As the first British winner of the Tour de France and a gold medalist at London 2012, Bradley Wiggins is a national hero, and though he insists he is an ordinary Kilburn lad he keeps dropping hints about a knighthood. So it is only fitting that, at the age of 32 and with the help of William Fotheringham, he has written My Time (Yellow Jersey Press, £20).

Beneath the dustjacket its covers are the dashing yellow of the maillot jaune, with portraits of our hero front and back and ‘WIGGO’ on the spine, the ‘O’ shaped as a Mod roundel. Inside are more than 40 photographic plates, most of which show him looking pained and moody on bicycles; there is one of him shaving, but only his face, as he sculpts those celebrated sideburns.

There is plenty of material for cycling aficionados, about such races as the Dauphné, the Giro and the Vuelta, and such riders as Christian Knees and Lance Armstrong. Armstrong’s doping strikes Wiggo as ‘shocking still, but not a huge surprise’.
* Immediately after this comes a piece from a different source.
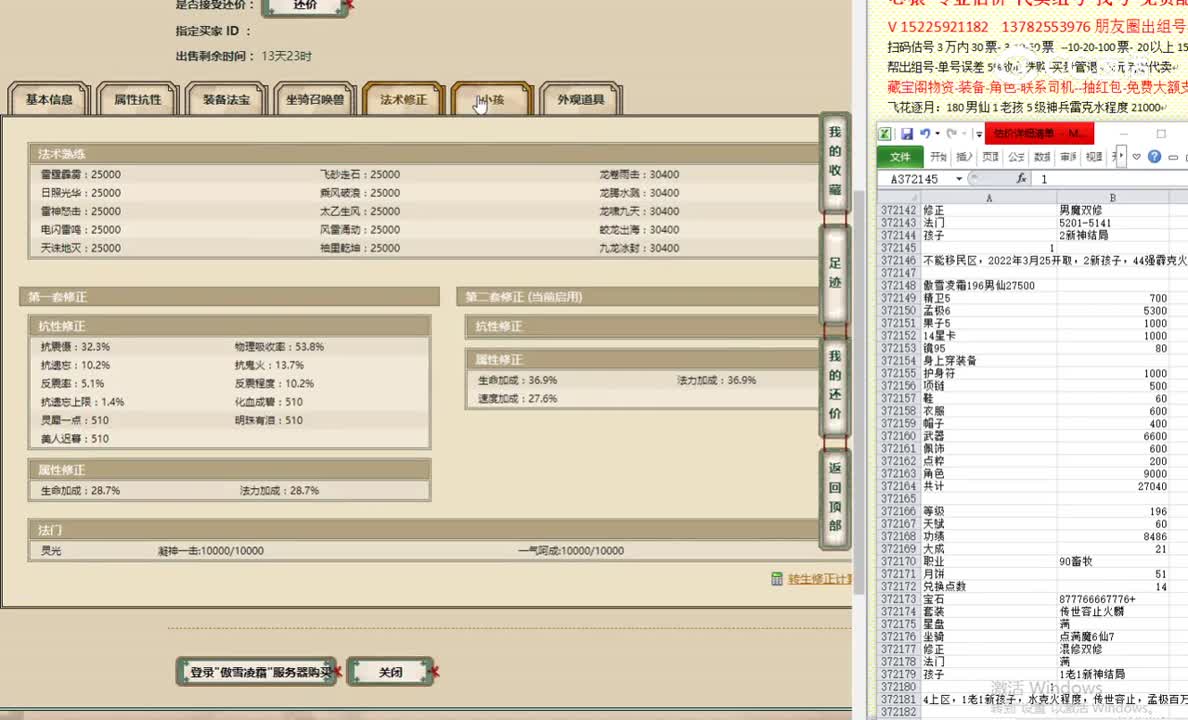The height and width of the screenshot is (720, 1188).
Task: Switch to the 基本信息 tab
Action: coord(47,99)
But his story is also of interest to the general reader. We learn that his dad was a hard-drinking Australian bike racer who used amphetamines, sold them to other riders, and knocked Bradley’s mum about. When he left them in 1982, they had to move into his nan and grandad’s flat in Kilburn. His grandad was his only role model, and the old boy’s death in 2010 helped inspire Wiggo to his annus mirabilis.